Competition between VanUG Repressor and VanRG Activator Leads to Rheostatic Control of vanG Vancomycin Resistance Operon Expression

Enterococcus faecalis BM4518 is resistant to vancomycin by synthesis of peptidoglycan precursors ending in D-alanyl-D-serine. In the chromosomal vanG locus, transcription of the resistance genes from the PYG resistance promoter is inducible and, upstream from these genes, there is an unusual three-component regulatory system encoded by the vanURSG operon from the PUG regulatory promoter. In contrast to the other van operons in enterococci, the vanG operon possesses the additional vanUG gene which encodes a transcriptional regulator whose role remains unknown.

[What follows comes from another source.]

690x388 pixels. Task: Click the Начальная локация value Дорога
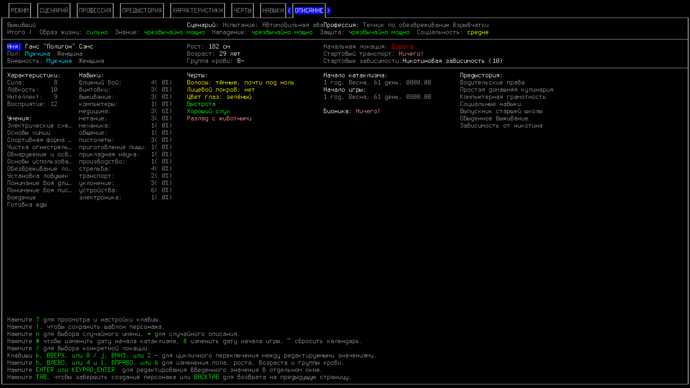click(x=402, y=47)
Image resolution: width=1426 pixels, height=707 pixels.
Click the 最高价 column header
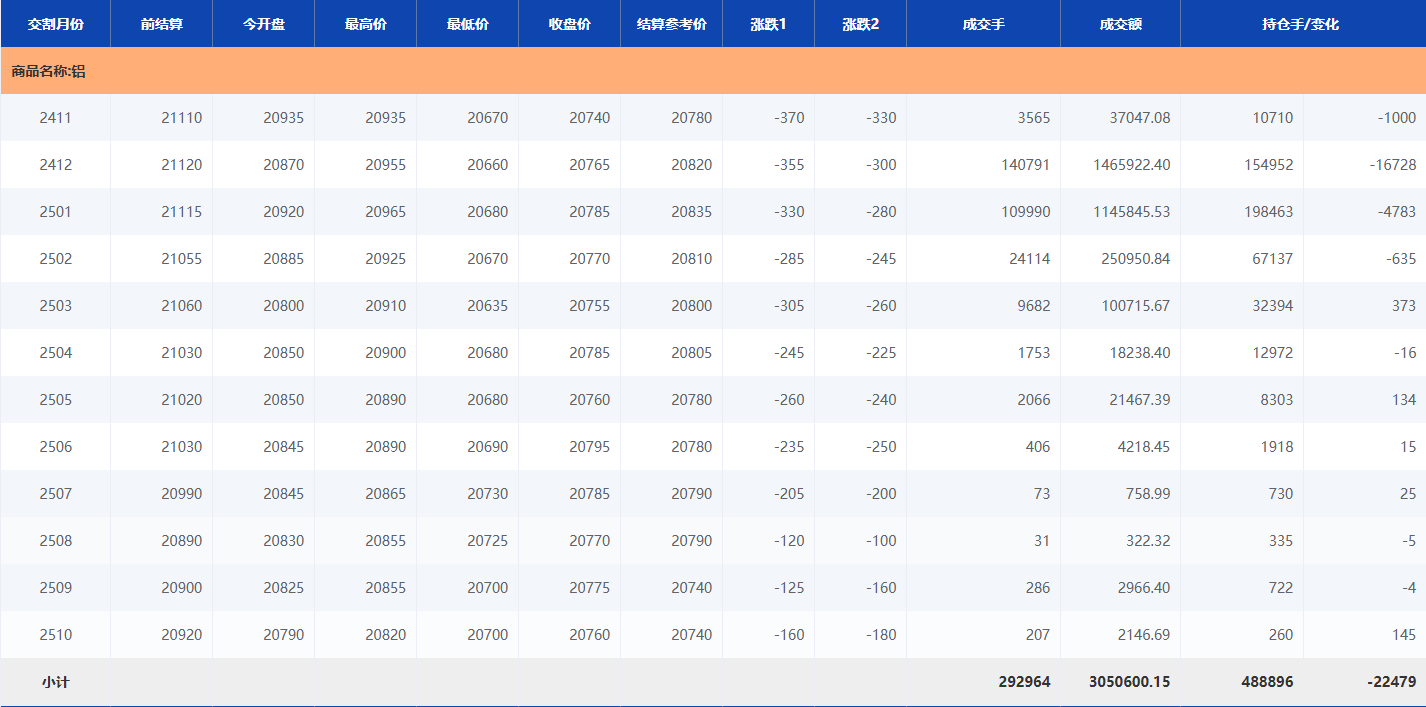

We show by DNase I footprinting, RT-qPCR, and reporter proteins activities that VanUG, but not VanRG, binds to PUG and negatively autoregulates the vanURSG operon and that it also represses PYG where it overlaps with VanRG for binding. In clinical isolate BM4518, the transcription level of the resistance genes was dependent on vancomycin concentration whereas, in a ΔvanUG mutant, resistance was expressed at a maximum level even at low concentrations of the inducer. The binding competition between VanUG and VanRG on the PYG resistance promoter allowed rheostatic activation of the resistance operon depending likely on the level of VanRG phosphorylation by the VanSG sensor. In addition, there was cross-talk between VanSG and VanR'G, a VanRG homolog, encoded elsewhere in the chromosome indicating a sophisticated and subtle regulation of vancomycin resistance expression by a complex two-component system.